We have another myth, one about health insurance. The public position is that individual mandates for buying insurance are needed, or else the insurance companies can't give up recission and refusals to insure because of pre-existing conditions. The myth is that people don't buy insurance when they're healthy, and mostly sick people willingly buy it. This sort of adverse selection would be problematic if it were true.

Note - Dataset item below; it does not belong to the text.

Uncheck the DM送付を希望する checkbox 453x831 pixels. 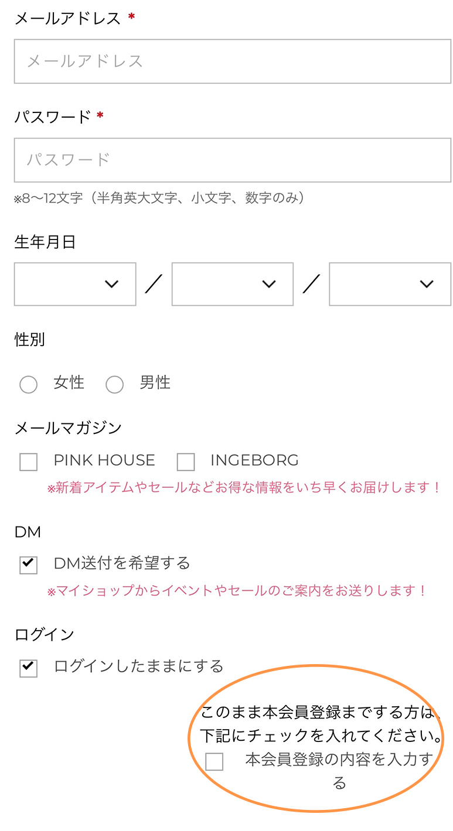[28, 565]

But insurance isn't mostly bought by the sick. It's bought by those who are risk-averse. Those who like taking risks don't buy insurance. Yes, the latter may think themselves healthy, but they may not even know if they're the one about to get a heart attack or some other problem. Who can really predict the future or one's health? Mothers who don't let their little darlings walk three suburban blocks to school because John Walsh reminded them of snatchers are obviously very risk-averse. They don't need a mandate. They just need availability. Same with most people. Some people crave risk; most dislike it. The myth of who buys insurance is a marketing tool for AHIP, forcing Congress to do their bidding. That doesn't make it reality.

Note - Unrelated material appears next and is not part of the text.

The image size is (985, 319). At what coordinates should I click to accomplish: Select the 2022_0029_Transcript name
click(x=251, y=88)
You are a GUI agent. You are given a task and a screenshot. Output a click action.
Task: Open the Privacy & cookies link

Another set of myths is a touchstone of the Republican side of the aisle, but accepted by the "mainstream" media as well. It's that Saint Ronnie accomplished much good in his term. These myths begin with the economics. Reaganism was based on certain economic myths, basically those that validated a laissez-faire capitalism tinged with socialism for the rich. (Hundreds of billions for S&L bailouts? Just a sad coincidence. Yeah, right.)
The efficient market hypothesis is the economic notion that a free market is an efficient way to made decisions, and that the crowd of investors together will coalesce around the right answer, even if individuals may guess wrong. This has never been true; almost everyone but The Villagers and the paid rightist "think tanks" understands that people make decisions irrationally, or based on complex factors not directly tied to markets. Sometimes it even involves the way that risk is valued, not the way a mathematician would do so in the abstract. Yet the myth persists where it does the most harm.

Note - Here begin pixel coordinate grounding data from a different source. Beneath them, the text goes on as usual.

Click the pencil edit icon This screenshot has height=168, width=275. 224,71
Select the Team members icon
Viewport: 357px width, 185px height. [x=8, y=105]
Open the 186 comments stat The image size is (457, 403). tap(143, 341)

Along with that was the hypothesis that higher income inequality was somehow necessary for investment to occur; if the CEOs and yacht club crowd did very well, then everyone would benefit. The trickle-down myth. Not true, of course, but any attempt to tax the wealthy is called out as a drain on the economy. The self-serving nature of this myth is obvious. But public opposition is dampened by the lottery myth: the dream that "I'm going to be rich some day", so policies that harm the rich could come back to harm everyman when his day comes. We feed this in most states via the Tax on Stupidity, the lottery. Playing on people's misunderstanding of probability (and thus relying on the fact that the efficient market hypothesis is wrong!), states both take in this voluntary tax revenue and at the same time promote the myth that anybody can be rich some day.
Another part of Saint Ronnie's legacy is that he allegedly "won the Cold War". Yes, the Soviet Union fell shortly after his reign of error, but crediting it to Reagan's nuclear buildup is cargo cult history. The USSR fell because its economy could not compete in an increasingly globalized economy. It always was resource-dependent; a large part of its hold over eastern Europe was its delivery of cut-price oil and gas. Oil prices were high in the 1970s but fell in the 1980s as world supplies grew. At the same time, Japan became an economic powerhouse, redefining the way world markets for manufactured goods worked. While China has eclipsed Japan in most high-volume manufacturing, Japan in the 1980s showed the world that a top-to-bottom emphasis on quality, and paying attention to customers, was profitable. That just didn't work with the USSR's command economy. It was always creaky; the combination of rising Asian might and low oil prices put the nail in its coffin. Reagan just wasted hundreds of billions of American dollars in a corporatist potlatch of Pentagon acquisition.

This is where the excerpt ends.